• **RECORDS FOR THE TASK**

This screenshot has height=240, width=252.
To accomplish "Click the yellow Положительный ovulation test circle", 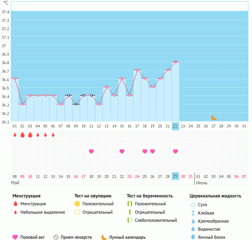I will click(x=77, y=204).
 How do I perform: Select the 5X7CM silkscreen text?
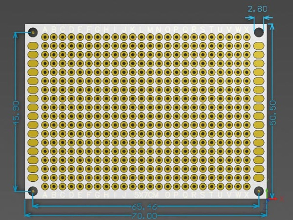[146, 195]
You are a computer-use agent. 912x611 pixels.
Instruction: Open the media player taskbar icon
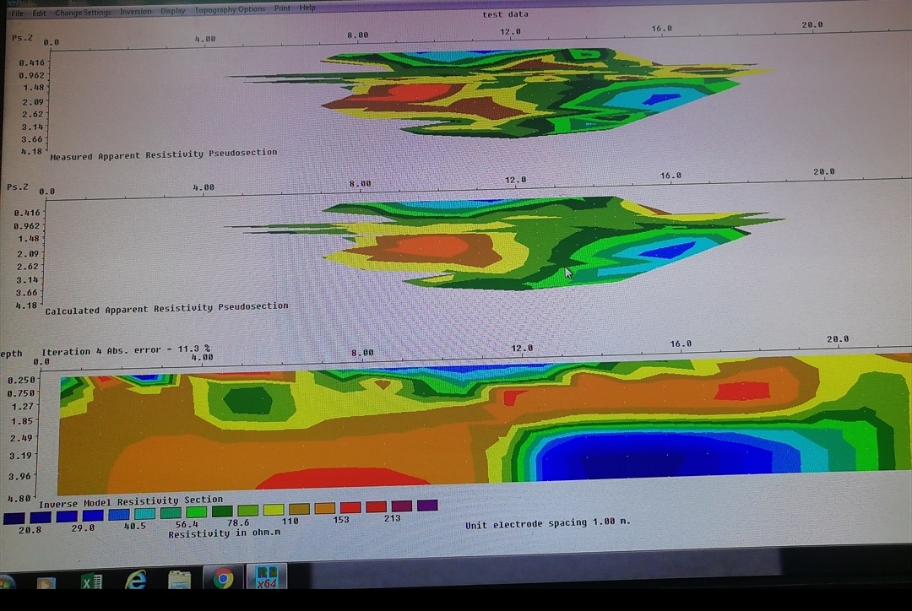click(46, 583)
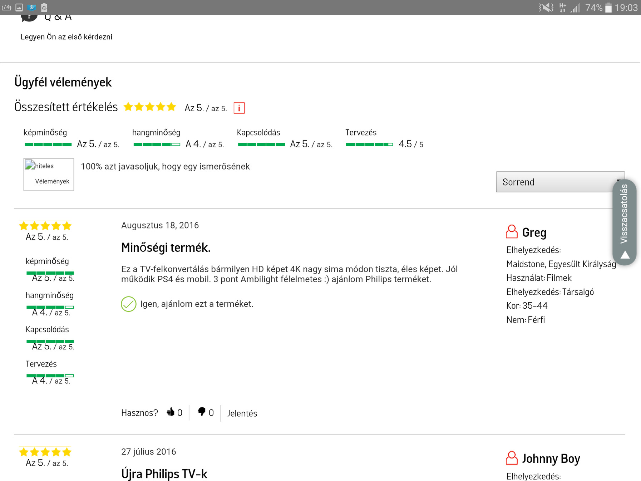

• **PROMPT**
Rescale the lines from the one containing "How do I perform: Select" through the last line, both included, writing each out again with its request. Multiply every coordinate in the answers by 2, round to whole numbers with halves going up, and leave the pictures out.

• **COMPLETED EXERCISE**
 How do I perform: Select the 5X7CM silkscreen text?
[292, 390]
You are a computer-use agent. 912x611 pixels.
Instruction: Open the media player taskbar icon
click(92, 1166)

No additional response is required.